Grüne und FDP: Bei Reform des Infektionsschutzgesetzes nachbessern

Die Pläne für eine Verschärfung des Infektionsschutzgesetzes stoßen

auf Kritik: FDP-Chef Linder sieht die Kontrollrechte des Parlaments
nicht hinreichend gewürdigt. Auch die Grünen-Chefin hat Bedenken.

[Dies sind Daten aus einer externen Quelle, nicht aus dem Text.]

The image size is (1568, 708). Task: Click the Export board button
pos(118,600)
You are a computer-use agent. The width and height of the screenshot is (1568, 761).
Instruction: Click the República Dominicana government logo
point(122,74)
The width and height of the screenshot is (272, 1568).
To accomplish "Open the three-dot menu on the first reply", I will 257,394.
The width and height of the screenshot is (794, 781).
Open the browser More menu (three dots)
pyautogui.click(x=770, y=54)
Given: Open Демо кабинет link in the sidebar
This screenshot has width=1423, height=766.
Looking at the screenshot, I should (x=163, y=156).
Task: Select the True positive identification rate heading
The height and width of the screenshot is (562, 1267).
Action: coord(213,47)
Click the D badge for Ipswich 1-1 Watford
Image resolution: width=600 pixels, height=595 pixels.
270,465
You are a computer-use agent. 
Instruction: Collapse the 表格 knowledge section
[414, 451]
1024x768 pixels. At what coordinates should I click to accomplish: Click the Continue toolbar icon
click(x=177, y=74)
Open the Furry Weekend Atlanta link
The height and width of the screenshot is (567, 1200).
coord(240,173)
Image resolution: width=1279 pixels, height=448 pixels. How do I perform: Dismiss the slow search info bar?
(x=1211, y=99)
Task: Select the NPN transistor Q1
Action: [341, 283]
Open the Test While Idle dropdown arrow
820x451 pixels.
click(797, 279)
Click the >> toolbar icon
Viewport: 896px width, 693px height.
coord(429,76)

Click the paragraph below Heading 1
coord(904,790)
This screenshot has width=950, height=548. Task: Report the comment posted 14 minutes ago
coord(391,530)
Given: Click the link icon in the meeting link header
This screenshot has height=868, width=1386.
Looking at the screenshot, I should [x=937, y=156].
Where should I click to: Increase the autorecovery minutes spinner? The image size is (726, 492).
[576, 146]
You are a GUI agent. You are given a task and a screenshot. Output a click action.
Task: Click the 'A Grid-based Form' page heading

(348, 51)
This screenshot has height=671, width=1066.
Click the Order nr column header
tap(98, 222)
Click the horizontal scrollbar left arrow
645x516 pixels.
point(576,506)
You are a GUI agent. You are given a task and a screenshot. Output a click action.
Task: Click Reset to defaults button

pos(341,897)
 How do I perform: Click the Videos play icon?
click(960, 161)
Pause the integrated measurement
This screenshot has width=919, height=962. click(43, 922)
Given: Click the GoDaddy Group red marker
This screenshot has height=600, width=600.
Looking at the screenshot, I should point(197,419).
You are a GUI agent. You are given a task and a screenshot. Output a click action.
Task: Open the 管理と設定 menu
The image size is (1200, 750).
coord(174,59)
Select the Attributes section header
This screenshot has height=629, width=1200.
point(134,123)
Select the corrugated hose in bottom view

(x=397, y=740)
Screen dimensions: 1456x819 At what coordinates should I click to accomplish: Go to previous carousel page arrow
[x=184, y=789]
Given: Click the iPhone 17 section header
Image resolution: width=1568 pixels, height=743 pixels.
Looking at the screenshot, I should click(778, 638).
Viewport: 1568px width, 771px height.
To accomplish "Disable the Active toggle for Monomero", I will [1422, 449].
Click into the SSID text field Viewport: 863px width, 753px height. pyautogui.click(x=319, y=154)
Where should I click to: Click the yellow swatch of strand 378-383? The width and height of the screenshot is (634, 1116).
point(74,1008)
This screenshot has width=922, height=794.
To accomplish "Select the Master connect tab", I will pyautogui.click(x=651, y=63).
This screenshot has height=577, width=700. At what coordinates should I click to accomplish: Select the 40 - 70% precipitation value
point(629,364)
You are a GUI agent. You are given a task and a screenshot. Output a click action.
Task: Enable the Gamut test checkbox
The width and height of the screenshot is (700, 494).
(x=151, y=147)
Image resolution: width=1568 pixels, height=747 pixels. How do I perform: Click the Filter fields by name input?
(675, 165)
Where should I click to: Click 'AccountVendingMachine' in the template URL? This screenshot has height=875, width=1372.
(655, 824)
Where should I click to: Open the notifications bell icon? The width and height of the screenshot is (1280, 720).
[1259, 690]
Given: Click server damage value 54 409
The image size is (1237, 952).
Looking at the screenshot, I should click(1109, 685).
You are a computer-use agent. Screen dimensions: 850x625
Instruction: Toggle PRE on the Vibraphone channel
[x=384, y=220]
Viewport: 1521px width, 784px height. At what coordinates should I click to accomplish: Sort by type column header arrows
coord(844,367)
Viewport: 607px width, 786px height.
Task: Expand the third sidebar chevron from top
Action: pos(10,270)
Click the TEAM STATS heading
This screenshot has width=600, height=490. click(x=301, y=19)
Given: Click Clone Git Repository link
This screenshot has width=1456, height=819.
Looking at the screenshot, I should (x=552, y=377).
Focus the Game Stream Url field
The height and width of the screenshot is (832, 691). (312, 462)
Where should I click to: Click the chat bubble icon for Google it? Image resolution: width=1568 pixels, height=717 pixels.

Berlin (dpa) - Die geplante Verschärfung des Infektionsschutzgesetzes
mit deutlich mehr Rechten für den Bund stößt bei der FDP und den
Grünen auf Kritik. FDP-Parteichef Christian Lindner verlangt größere

Mitspracherechte für den Bundestag. «Der Bund will sich im geänderten

Infektionsschutzgesetz erhebliche Kompetenzen für den Fall einer
epidemischen Notlage sichern. Dabei sind die Beteiligungs- und
Kontrollrechte des Parlaments nicht hinreichend gewürdigt», sagte
Lindner der Deutschen Presse-Agentur in Berlin. «Dieser Gesetzentwurf
muss deshalb dringend nachgebessert werden, wenn er eine breite
Mehrheit finden soll.»

Grünen-Chefin Annalena Baerbock hat ebenfalls Bedenken: Es sei zwar
richtig, dass der Bund bei einer Pandemie dieser Größenordnung mehr
Verantwortung und Koordinierungsaufgaben übernehme, sagte sie der
dpa. «Aber gerade dieses Gesetz sieht sehr weitgehende Neuregelungen
und Eingriffe vor, die jetzt mit heißer Nadel gestrickt wurden.» Eine
«epidemische Lage von nationaler Tragweite» solle die Bundesregierung
nicht vollkommen alleine feststellen können. «Auch der Bundesrat oder
zumindest einzelne Bundesländer sollten neben dem Parlament bei der
Ausrufung der Lage eingebunden werden», forderte Baerbock. Außerdem
muss das Gesetz unbedingt befristet werden.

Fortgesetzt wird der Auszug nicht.